Jerjes y yo nos fugamos, de incógnito, al día siguiente al de mi conversación con Shirik. Despedí a mi heraldo y a mis guardias. Los guardias personales de Jerjes estaban vestidos como granjeros que se dirigen al mercado. Jerjes me llevó al barrio de los burdeles privados, muy superiores a los establecimientos del templo. En una buena casa privada se podía cenar bien, escuchar música y entretenerse con muchachas procedentes de todas partes del mundo. Eran siempre limpias y, con frecuencia, encantadoras.

La casa favorita de Jerjes se encontraba en un callejón, entre el muro posterior del templo de Ishtar y el mercado de camellos. La propietaria era una mujerona de bigotes, que ignoraba quiénes éramos, pero recordaba con fingido afecto al bello joven persa de ojos grises que le pagaba bien y nunca creaba dificultades. En la puerta nos saludó con la frase acostumbrada:

—Jóvenes príncipes, sois como el sol en un sitio oscuro. ¡Entrad, entrad!

Hablaba la lengua de la antigua corte de Babilonia, lo cual resultaba algo desconcertante. Había pasado en ella su infancia y había sido, según afirmaba, concubina del rey Nabonides. Pero las otras propietarias de prostíbulos del distrito sostenían que no había sido concubina del rey, sino su cocinera. La malicia babilónica es siempre ingeniosa y divertida, cuando no se refiere a uno mismo.

—Esa vieja loca —decía una competidora de su misma edad— cree realmente que ha sido la reina de Babilonia. Era apenas la última de las últimas, y no comprendo cómo personas de calidad pueden acercarse a su casa. Sufre todas las enfermedades, y en verdad no es una mujer sino un eunuco. ¿No lo sabían? ¿No han advertido su barbita?

Como siempre, pagamos por adelantado. Como siempre, pagué yo por ambos: el príncipe de la corona no puede llevar dinero. A Jerjes le encantaba hacerse pasar por un mortal ordinario. Nos condujeron luego a una gran habitación en el piso superior de la casa, donde nos echamos en divanes bajos.

Conociendo la preferencia de Jerjes por el vino de Helbon, la patrona nos envió una docena de jarros, servido cada uno por una muchacha diferente, lo cual era una agradable manera de mostrar la mercancía de la casa. En otra habitación, alguien tocaba música frigia. Cuando la última muchacha se marchó, relaté a Jerjes mi conversación con Shirik.

Jerjes se reclinó sobre un cojín, con la copa en la mano.
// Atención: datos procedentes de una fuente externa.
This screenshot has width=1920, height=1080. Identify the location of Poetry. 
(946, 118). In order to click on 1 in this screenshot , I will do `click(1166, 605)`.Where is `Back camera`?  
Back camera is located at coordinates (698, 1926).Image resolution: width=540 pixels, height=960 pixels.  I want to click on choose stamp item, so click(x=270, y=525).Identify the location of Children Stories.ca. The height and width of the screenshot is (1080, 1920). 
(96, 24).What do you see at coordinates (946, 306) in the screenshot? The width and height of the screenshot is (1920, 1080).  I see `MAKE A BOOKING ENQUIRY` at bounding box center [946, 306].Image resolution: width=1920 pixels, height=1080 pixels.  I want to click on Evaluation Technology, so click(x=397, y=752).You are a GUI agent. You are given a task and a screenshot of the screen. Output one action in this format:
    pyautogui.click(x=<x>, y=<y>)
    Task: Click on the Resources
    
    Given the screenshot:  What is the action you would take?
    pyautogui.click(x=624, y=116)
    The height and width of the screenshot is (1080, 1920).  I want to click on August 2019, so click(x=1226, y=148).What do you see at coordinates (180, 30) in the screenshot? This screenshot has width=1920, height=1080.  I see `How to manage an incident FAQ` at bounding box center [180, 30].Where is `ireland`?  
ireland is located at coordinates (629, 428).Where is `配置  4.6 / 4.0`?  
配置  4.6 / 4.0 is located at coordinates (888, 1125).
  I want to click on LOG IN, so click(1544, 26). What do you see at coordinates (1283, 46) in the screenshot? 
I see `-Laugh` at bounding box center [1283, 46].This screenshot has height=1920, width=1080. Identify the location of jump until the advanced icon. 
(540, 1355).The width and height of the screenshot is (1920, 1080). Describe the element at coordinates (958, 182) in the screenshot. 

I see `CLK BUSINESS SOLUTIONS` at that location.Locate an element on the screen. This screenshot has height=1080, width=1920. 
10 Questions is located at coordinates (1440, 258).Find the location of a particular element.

Cerró los ojos y murmuró:

—No.

—¿No te lo ha dicho el Gran Rey? —pregunté. En la cálida habitación, el incienso lo impregnaba todo, aun el vino. No comprendo por qué esa empalagosa fragancia agrada tanto a la gente. Porque es rara, supongo. El sátrapa de Arabia entrega al Gran Rey más de sesenta mil libras anuales como tributo.

—Mi padre jamás me dice nada. Hablamos de construcciones. Hablamos de todo esto —Jerjes hizo un gesto amplio con el que intentaba abarcar la satrapía de Babilonia— y de cómo debería ser gobernado, que no es como yo lo hago. Él no está de acuerdo conmigo. —Jerjes suspiró—. Datis no es ninguna amenaza. Pero mi primo Artafrenes…

—Esperemos que haya heredado las dotes militares de su padre. Yo estaba en Sardis cuando fue incendiada, gracias a la negligencia del viejo.

—Pero Gobryas nunca sirvió para la guerra, y mira a sus hijos. —Jerjes sonrió por primera vez desde el momento en que yo le había comunicado las noticias—. Al menos, Mardonio no estará al frente del ejército. —Jerjes dio una palmada, y apareció una joven en la puerta, que era muy baja—. Quiero música de Lidia, y comida de Lidia.